Personal tools
You are here: Home LINC Lab Available Data

Available Data

Information about the data available to the LINC users

Introduction

Over the past few years, the members of the LINC group have been collecting and generating data for their experiments.   This page will try to summarize the available data.

Note About Path Information

When directory information is given, it is given as if the users are accessing the data via the CACS or LINC Linux Machines.

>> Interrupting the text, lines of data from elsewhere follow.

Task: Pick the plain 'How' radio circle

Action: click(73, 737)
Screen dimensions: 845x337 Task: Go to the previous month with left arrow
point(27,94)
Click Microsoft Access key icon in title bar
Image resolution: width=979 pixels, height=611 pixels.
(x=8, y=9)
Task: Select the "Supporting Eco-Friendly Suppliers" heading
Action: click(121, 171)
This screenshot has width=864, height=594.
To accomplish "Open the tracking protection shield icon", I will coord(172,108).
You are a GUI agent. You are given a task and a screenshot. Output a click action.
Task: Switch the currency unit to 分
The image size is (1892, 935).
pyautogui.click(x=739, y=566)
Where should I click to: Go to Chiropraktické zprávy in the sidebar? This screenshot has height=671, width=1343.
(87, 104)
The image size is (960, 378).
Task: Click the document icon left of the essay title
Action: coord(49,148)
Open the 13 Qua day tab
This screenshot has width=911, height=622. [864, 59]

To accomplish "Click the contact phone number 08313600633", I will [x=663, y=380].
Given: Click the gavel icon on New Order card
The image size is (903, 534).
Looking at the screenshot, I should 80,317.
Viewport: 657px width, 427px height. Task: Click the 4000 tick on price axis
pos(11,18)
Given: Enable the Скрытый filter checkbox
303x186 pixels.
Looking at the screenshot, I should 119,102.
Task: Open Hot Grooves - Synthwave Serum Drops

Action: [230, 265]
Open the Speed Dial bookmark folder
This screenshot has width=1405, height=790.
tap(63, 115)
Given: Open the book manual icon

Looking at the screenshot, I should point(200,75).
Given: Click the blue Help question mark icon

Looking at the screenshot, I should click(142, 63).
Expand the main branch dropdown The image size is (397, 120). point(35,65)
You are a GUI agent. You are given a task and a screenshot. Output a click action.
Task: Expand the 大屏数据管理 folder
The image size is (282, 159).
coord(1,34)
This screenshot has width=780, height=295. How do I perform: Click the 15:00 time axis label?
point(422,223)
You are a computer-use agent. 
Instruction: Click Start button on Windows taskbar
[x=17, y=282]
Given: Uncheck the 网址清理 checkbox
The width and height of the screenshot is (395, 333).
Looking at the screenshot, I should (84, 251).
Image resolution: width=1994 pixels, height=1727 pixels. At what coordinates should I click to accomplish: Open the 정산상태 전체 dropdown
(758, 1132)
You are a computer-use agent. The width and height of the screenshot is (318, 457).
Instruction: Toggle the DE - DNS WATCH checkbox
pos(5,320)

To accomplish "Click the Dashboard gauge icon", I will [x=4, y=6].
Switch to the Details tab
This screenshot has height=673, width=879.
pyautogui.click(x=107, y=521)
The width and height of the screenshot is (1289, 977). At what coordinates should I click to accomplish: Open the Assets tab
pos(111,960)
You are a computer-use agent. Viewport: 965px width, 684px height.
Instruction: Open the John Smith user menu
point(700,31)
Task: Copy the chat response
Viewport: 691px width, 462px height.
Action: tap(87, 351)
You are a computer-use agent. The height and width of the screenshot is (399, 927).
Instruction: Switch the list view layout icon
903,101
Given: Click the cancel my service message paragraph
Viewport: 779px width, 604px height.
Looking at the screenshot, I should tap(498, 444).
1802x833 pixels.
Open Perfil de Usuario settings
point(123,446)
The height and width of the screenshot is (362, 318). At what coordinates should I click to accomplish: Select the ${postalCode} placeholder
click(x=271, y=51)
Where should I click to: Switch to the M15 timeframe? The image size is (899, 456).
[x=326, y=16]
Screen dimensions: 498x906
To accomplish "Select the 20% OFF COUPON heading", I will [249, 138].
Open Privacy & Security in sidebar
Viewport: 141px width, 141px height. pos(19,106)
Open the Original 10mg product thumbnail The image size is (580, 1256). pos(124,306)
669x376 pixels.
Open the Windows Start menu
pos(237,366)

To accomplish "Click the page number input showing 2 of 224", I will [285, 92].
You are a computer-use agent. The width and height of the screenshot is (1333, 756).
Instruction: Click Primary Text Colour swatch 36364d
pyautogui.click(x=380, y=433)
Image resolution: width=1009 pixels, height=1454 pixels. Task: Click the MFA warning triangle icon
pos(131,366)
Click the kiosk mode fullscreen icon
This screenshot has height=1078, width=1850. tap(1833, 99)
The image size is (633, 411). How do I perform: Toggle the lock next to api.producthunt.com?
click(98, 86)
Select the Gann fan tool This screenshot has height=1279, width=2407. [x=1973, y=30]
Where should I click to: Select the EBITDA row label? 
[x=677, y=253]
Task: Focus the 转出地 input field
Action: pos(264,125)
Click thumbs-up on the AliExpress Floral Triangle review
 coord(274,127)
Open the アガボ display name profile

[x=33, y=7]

To access the data via Windows, you would need to use the Samba mappings.  Please reference this page for more information.

Feature Based

XML - Beer

In addition, we have a small Beer database, acquired from the BeerSmith Brewing Company in 2007 that was been used in clustering experiments; primarily, to see if the beer styles and categories could be recovered.  This can be found at /nimbus/data/FeatureBase/Beer.

Imagery

Images, Various

A number of images have been acquired over the past years to test various image processing concepts.  At present, the images include:

  • 811 Images of Buildings
  • 16 Images of Interior Walls/Floors
  • 241 Aerial Images (sequence)
  • 525 Pairs of Images with Lidar Data
  • 1769 Pairs of Images without Lidar Data

These images are stored within the CACS network at /nimbus/data/Imagery/ImageArchives.

Images, Highway

As part of an ongoing project, we have access to over 400 Gigabytes of high resolution images taken of Louisiana Highways from the driver's point of view.  These images are available at /nimbus/data/Imagery/Highway.

Landsat

In 2005, a few of Landsat images were acquired as part of an image annotation experiment.  The raw imagery, the processed TIFF images, and the annotations can all be found, within the CACS network, at /nimbus/data/Imagery/Landsat

Images, Object Class Recognition

In Summer 2009, we downloaded 4 data sets from the Object Class Recognition Microsoft Research in Cambridge web page.  These four sets are

  • Database of thousands of weakly labelled, high-res images.
  • Pixel-wise labelled image database v1.
  • Pixel-wise labelled image database v2.
  • Pixel-wise labelled image database of textile materials.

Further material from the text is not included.